- [Source material]:
┏━━
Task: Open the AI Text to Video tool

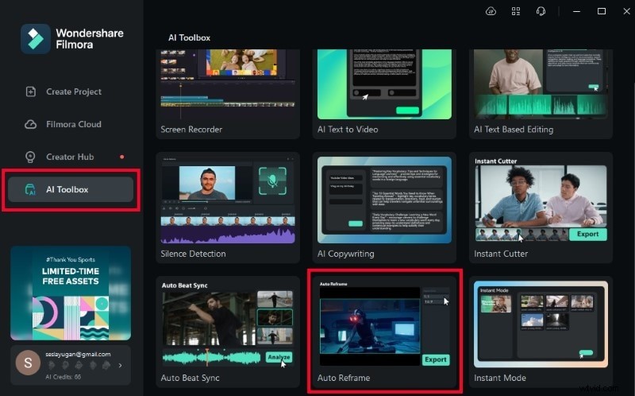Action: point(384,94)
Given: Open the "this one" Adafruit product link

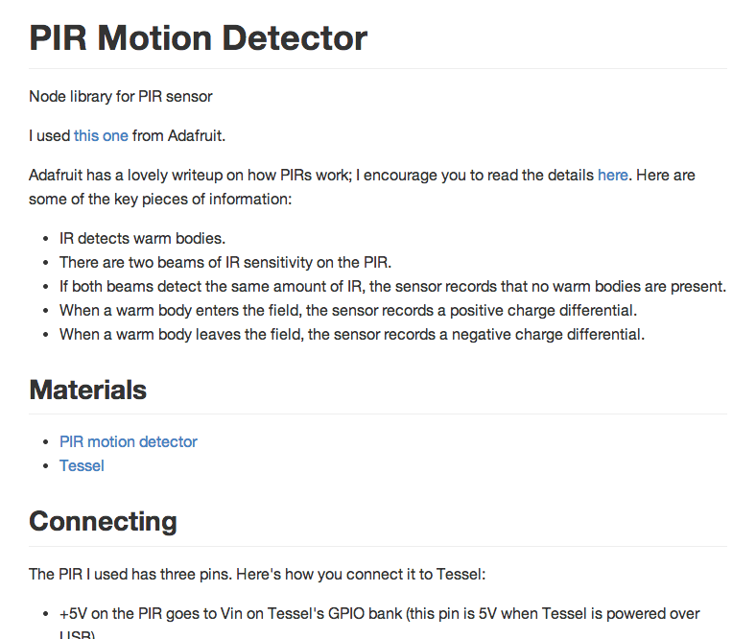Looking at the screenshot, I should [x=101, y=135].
┗━━
┏━━
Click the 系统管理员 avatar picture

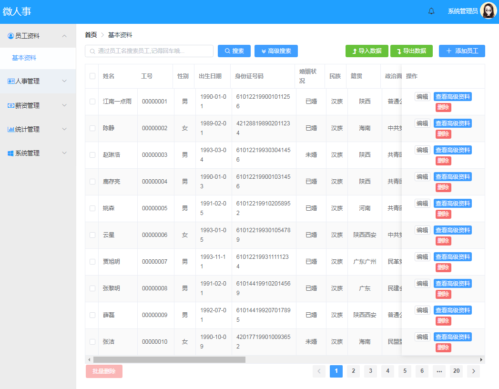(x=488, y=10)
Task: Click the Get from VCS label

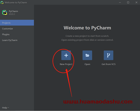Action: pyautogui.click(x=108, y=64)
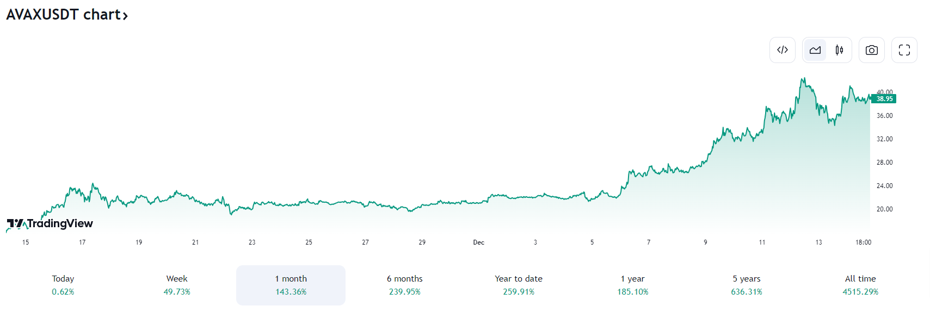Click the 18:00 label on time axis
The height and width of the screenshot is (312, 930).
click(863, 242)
┗━━
┏━━
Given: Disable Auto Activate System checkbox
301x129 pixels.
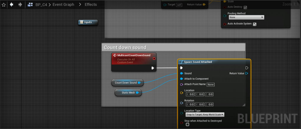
┗━━
- [Instructions to follow]:
Start with the line above that contains "Given: Disable Auto Activate System checkbox" and end with the line that contains "301x129 pixels.". Write out those lines exactly, and only those.

- [Task output]:
Given: Disable Auto Activate System checkbox
301x129 pixels.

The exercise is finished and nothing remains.